Abwehr gegen Piraten
Die Lage wird dadurch verschärft, dass sich manche Mitarbeiter aus Angst vor möglichen Konsequenzen mit der Meldung von Cybersicherheitsvorfällen zurückhalten – laut einer Kaspersky-Studie versuchen dies 40 % der Betroffenen. Die Folgen sind gravierend, denn vertuschte Sicherheitslücken stehen solange offen, bis sie dann doch bekannt werden. Deshalb sollten Unternehmen nicht mit Konsequenzen drohen, sondern die Aufmerksamkeit schärfen und auf Teamgeist setzen. „Cybersicherheit ist nicht nur eine Frage der Technologie, sondern auch eine Frage der Unternehmenskultur“, so Slava Borilin, Security Education Program Manager bei Kaspersky Lab. „Wenn Mitarbeiter Vorfälle vertuschen, hat das gute Gründe: zu strenge und unklare Richtlinien, zu viel Druck oder die Suche nach Schuldigen.

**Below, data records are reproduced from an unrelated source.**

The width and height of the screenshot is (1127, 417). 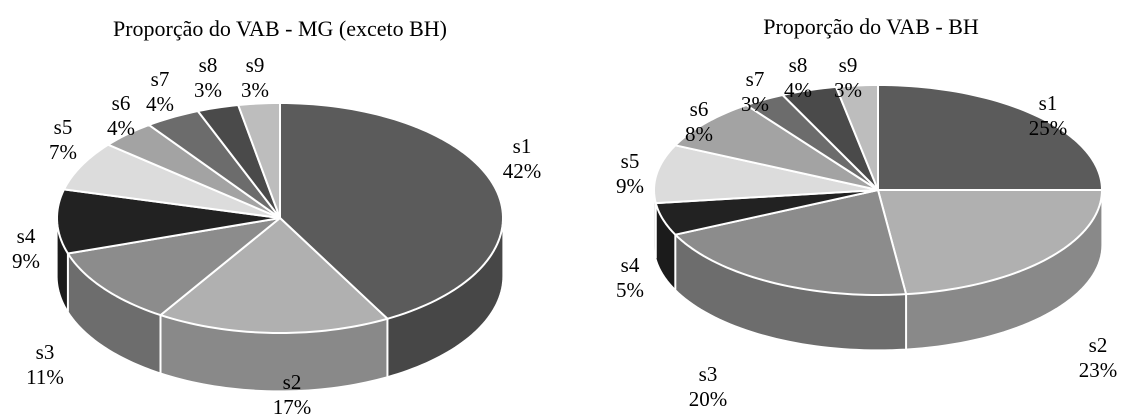 I want to click on pie-1-label-s7: s7, so click(x=756, y=79).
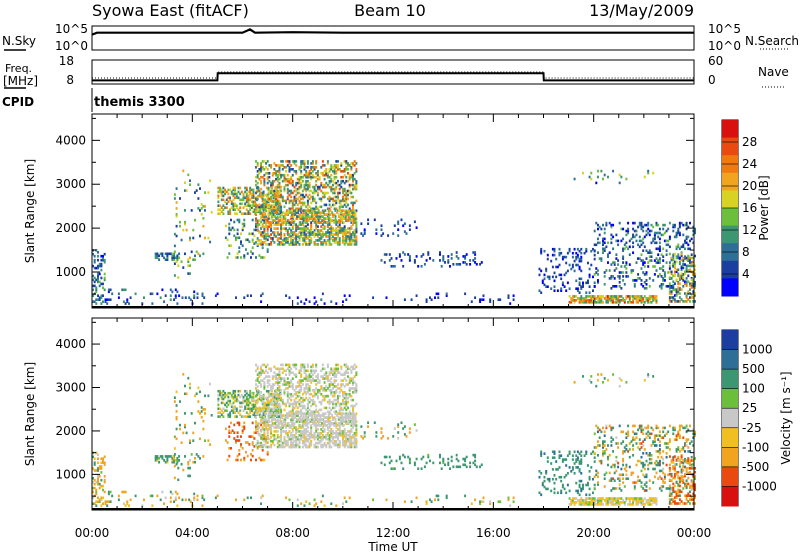  What do you see at coordinates (764, 208) in the screenshot?
I see `power-colorbar-label: Power [dB]` at bounding box center [764, 208].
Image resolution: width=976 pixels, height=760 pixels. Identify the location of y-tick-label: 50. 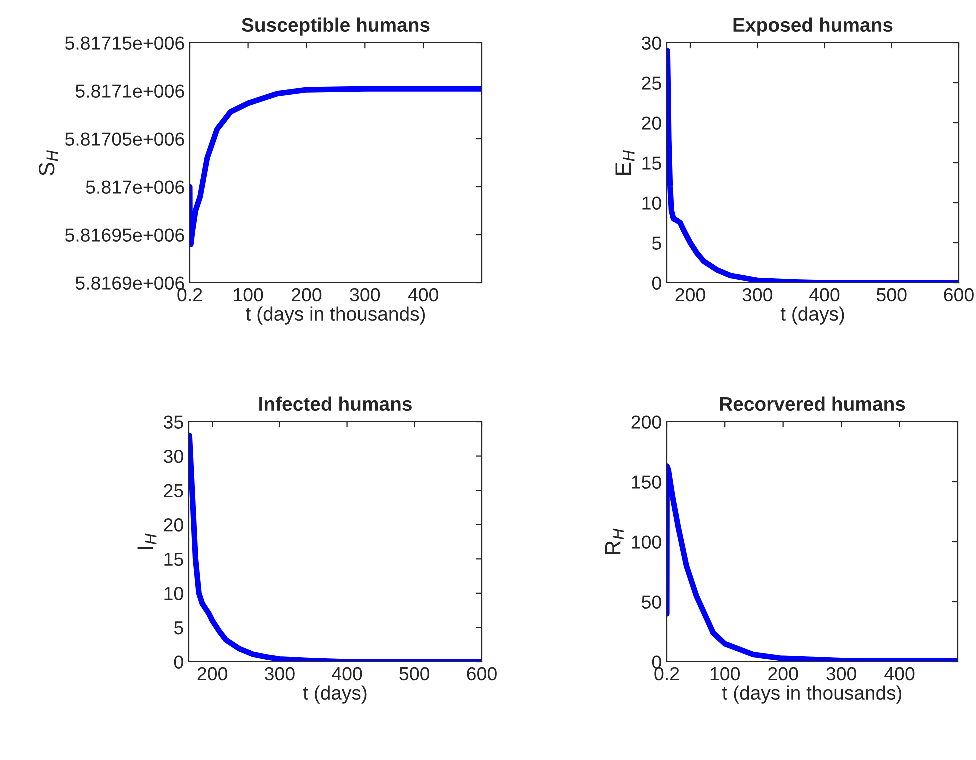
(652, 602).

Das alles bringt Mitarbeiter dazu, aus Angst die Wahrheit zu vertuschen. Bessere Ergebnisse bringen eine positive Kultur der Cybersicherheit, die auf Awareness-Bildung und Informationsfluss setzt und von der Unternehmensleitung vorgelebt wird“.
Politische Prioritäten
Die Sicherheit im Industrie 4.0-Umfeld besitzt inzwischen politische Relevanz. Momentan wird in der Bundesregierung gestritten, wie IT-Sicherheitslücken zukünftig behandelt werden sollen. Der Bundesnachrichtendienst möchte sie für eigene Ausspähaktionen nutzen, das Auswärtige Amt spricht sich dagegen für eine Ächtung aus. Nur eines wissen wir mit Sicherheit: Hackerangriffe werden zunehmen, die Abwehr wird Zeit und Ressourcen kosten.